Они шутили, смеялись, им было хорошо. Оля думала о том, что значит не обязательно быть красивым, любят, оказывается, и некрасивых, потому что Тамара явно любила своего лысенького толстячка.
- Не жалеешь? - шепнула Оля.
Тамара поняла, что интересует Олю.
- Нисколько, - ответила она. - Мучилась бы сейчас со своими цветными стеклами и их историей. А так, видишь, что получается? Едем в пустыни. Интересно. Сначала он отговаривал: трудно, мол, не езди. А теперь сам сказал, чтобы собиралась. Не может без меня. С тоски, говорит, умрет.
Оля увидела, что она при этих сборах не очень-то нужна, попрощалась, пожелала счастливого пути, сказала Тамаре: "Пиши, не забывай", - и снова оказалась на улице.
Она ходила по улицам грустная, все размышляла и размышляла и на одном из углов столкнулась с Георгием Липатовым.
- Оля! - сказал он мрачно. - Здравствуй. Куда идешь?
- Так просто.
- Можно и я с тобой?
- Как хочешь.
- Видишь ли, - заговорил он, шагая рядом с ней. - Все считают меня негодяем и подлецом. Вот вы там, по комсомольской линии, грозитесь вышибить меня из комсомола. Но, Ольга, пойми, ей-богу не могу я с ней… Как взгляну на весь ее вид, на эти пятна по лицу, худо становится. Не веришь? Тошнота. Ну что же я сделаю? Природа. Не переборю себя. А рад бы перебороть.
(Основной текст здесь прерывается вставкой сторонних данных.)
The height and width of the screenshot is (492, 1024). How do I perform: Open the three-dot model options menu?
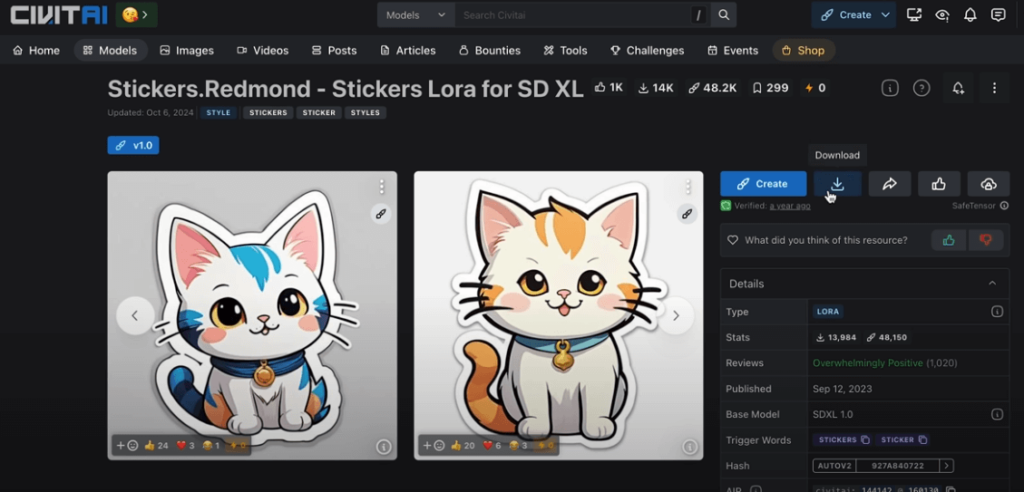(x=994, y=88)
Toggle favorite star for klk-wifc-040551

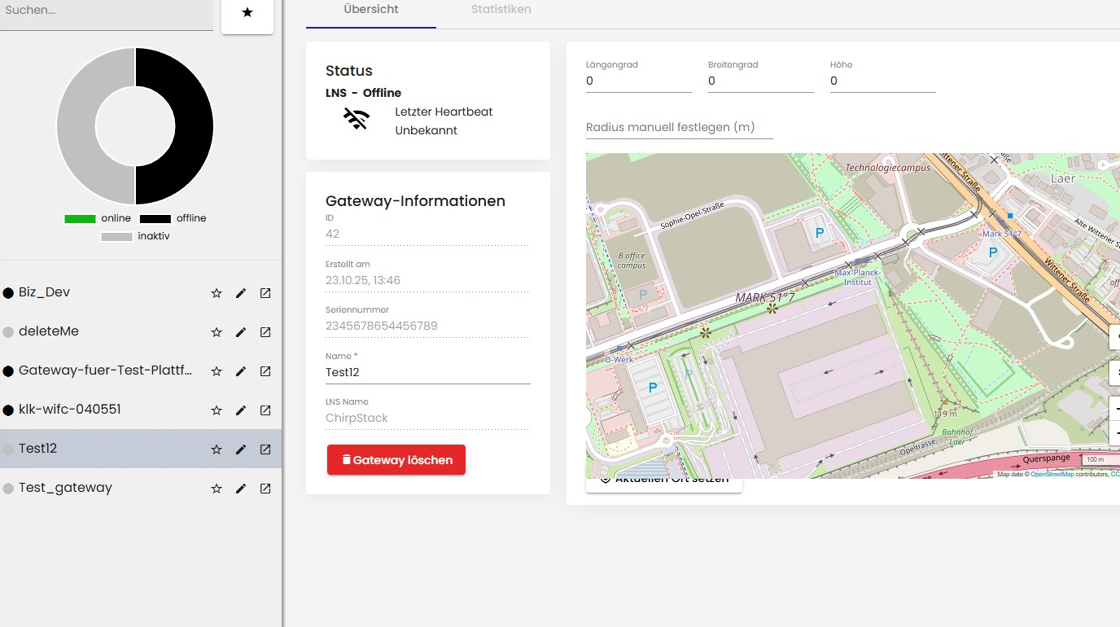[x=216, y=410]

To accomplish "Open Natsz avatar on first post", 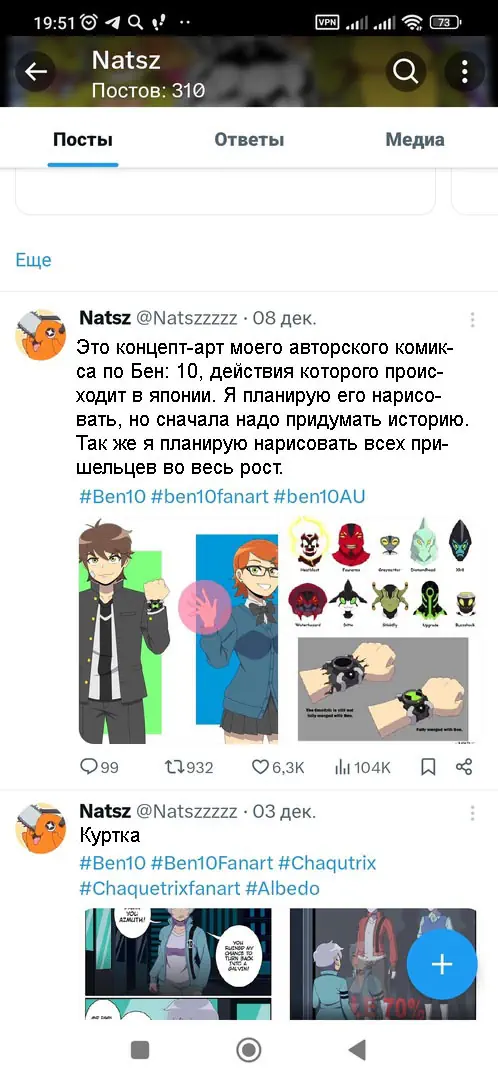I will [41, 335].
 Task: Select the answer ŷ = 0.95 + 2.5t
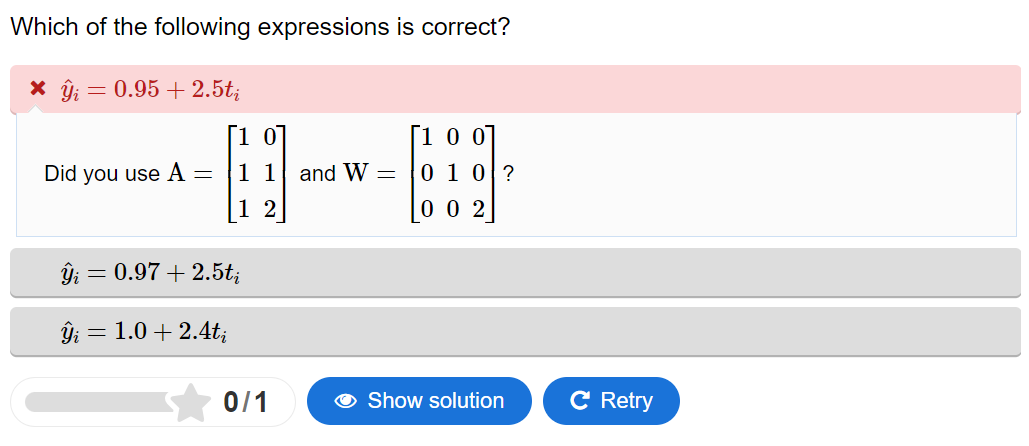(x=150, y=89)
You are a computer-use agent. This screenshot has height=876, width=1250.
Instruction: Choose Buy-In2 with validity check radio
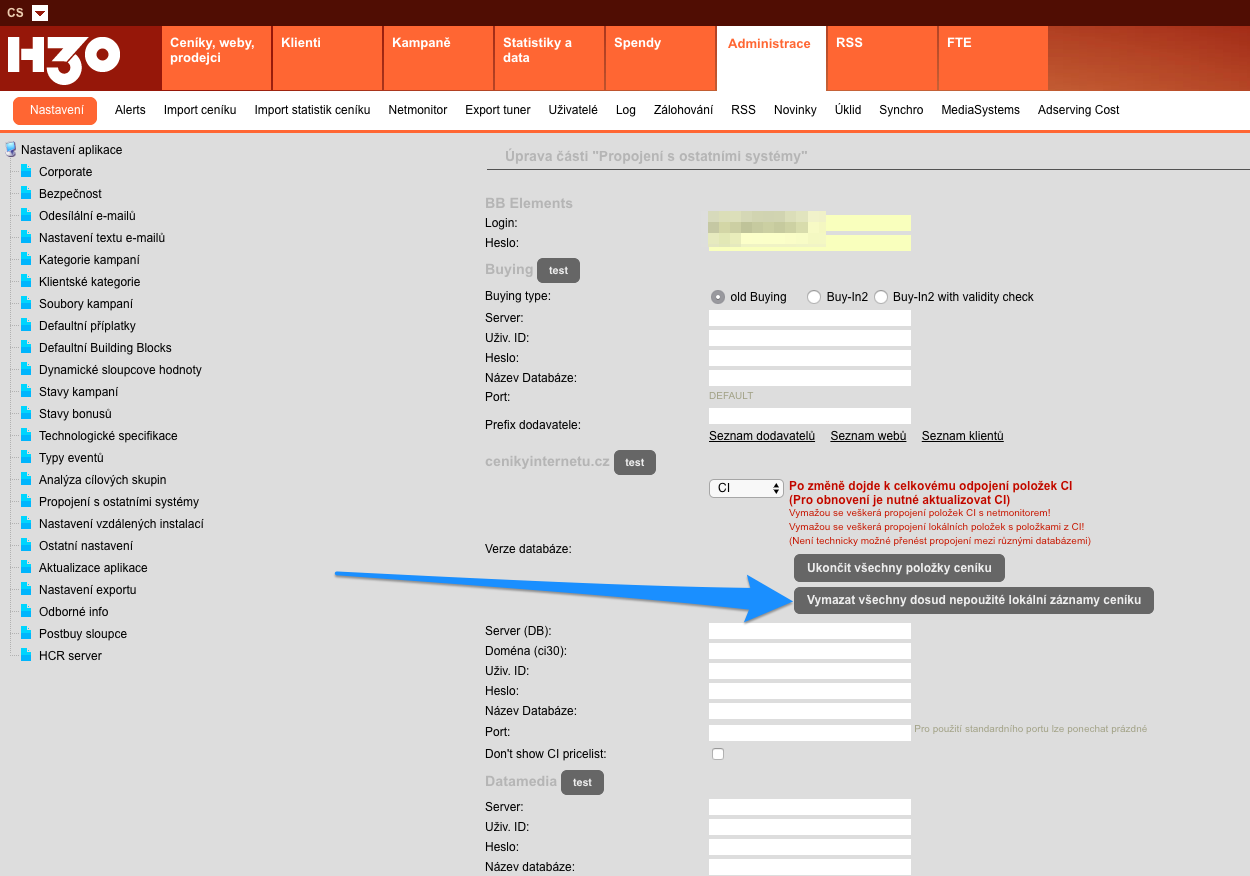click(x=881, y=297)
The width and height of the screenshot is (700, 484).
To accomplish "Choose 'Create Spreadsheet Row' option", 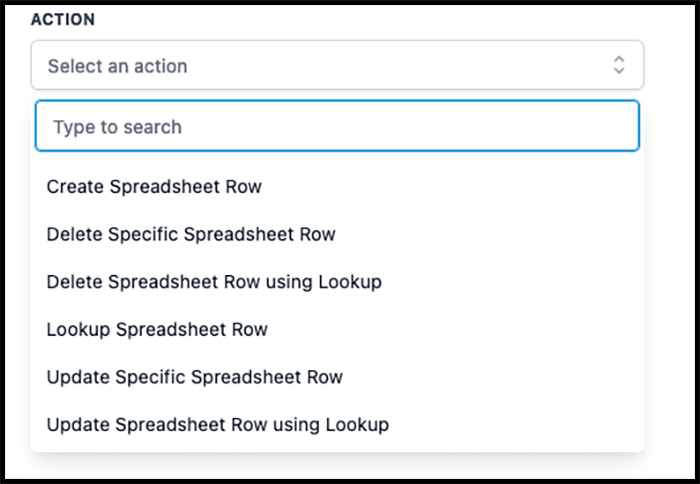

- Не стыдно тебе! - сказала Оля. Ничего иного сказать она не могла. В этой области человеческой жизни у нее не было никакого опыта, были только умозрительные, общие, книжные представления, которые и подсказали ей эти слова: "Не стыдно тебе!"
- Эх, разве в стыде дело! - Липатов махнул рукой. - Ничего ты, я вижу, не понимаешь, а еще умная. - Он вытащил папиросу и закурил. - Она вялая какая-то, неповоротливая, нет в ней живости, огня нет.
- Слушай, - сказала Оля, вспоминая слова Федора Ивановича, - а у вас дружба с Люсей есть или нету? Вы же дружили когда-то, очень дружили.
- При чем тут дружба! - воскликнул Георгий. - Я говорю: меня тошнит от ее вида, а ты о дружбе. Странная какая! - Он швырнул папиросу на мостовую, схватил Олину руку, пожал ее и скрылся за углом.
Оля постояла, постояла, повела недоуменно плечом и пошла дальше. Она все еще была там, на рабочей площадке мартеновской печи. Поднял ли кто-нибудь ее портфельчик, или нет? И кто поднял? И что с ним будет? И что с нею, с Олей, самой будет? И что принесет ей завтрашний день?